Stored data

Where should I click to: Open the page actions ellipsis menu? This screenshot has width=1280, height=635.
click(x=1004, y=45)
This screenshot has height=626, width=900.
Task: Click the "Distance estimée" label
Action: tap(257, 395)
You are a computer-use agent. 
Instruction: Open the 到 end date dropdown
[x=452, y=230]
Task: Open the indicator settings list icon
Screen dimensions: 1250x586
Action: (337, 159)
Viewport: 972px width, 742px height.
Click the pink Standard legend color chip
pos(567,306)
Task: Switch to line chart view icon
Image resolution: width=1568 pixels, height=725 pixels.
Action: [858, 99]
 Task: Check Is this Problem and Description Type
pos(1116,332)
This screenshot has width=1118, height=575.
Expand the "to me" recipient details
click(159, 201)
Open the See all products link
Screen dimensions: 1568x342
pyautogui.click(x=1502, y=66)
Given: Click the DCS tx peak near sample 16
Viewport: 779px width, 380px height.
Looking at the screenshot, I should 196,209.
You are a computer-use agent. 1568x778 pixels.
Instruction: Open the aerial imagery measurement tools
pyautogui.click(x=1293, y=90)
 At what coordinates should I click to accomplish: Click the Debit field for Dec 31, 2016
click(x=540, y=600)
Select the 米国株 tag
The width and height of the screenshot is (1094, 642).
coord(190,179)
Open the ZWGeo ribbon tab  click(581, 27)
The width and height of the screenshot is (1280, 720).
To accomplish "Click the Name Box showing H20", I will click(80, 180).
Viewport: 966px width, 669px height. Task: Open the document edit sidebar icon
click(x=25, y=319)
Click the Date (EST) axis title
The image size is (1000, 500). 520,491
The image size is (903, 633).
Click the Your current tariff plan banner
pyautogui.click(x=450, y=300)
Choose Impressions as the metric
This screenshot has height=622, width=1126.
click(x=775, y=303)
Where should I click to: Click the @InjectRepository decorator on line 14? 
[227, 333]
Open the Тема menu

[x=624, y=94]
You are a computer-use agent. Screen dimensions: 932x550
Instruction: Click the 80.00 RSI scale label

TASK TO COMPLETE: Start at the first line of the entries above. Set down each line exactly through the one with "Given: Click the DCS tx peak near sample 16", and stop there.

REPLY TO THE EXERCISE:
Where should I click to: Open the page actions ellipsis menu? This screenshot has width=1280, height=635.
click(x=1004, y=45)
This screenshot has height=626, width=900.
Task: Click the "Distance estimée" label
Action: tap(257, 395)
You are a computer-use agent. 
Instruction: Open the 到 end date dropdown
[x=452, y=230]
Task: Open the indicator settings list icon
Screen dimensions: 1250x586
Action: (337, 159)
Viewport: 972px width, 742px height.
Click the pink Standard legend color chip
pos(567,306)
Task: Switch to line chart view icon
Image resolution: width=1568 pixels, height=725 pixels.
Action: [858, 99]
 Task: Check Is this Problem and Description Type
pos(1116,332)
This screenshot has width=1118, height=575.
Expand the "to me" recipient details
click(159, 201)
Open the See all products link
Screen dimensions: 1568x342
pyautogui.click(x=1502, y=66)
Given: Click the DCS tx peak near sample 16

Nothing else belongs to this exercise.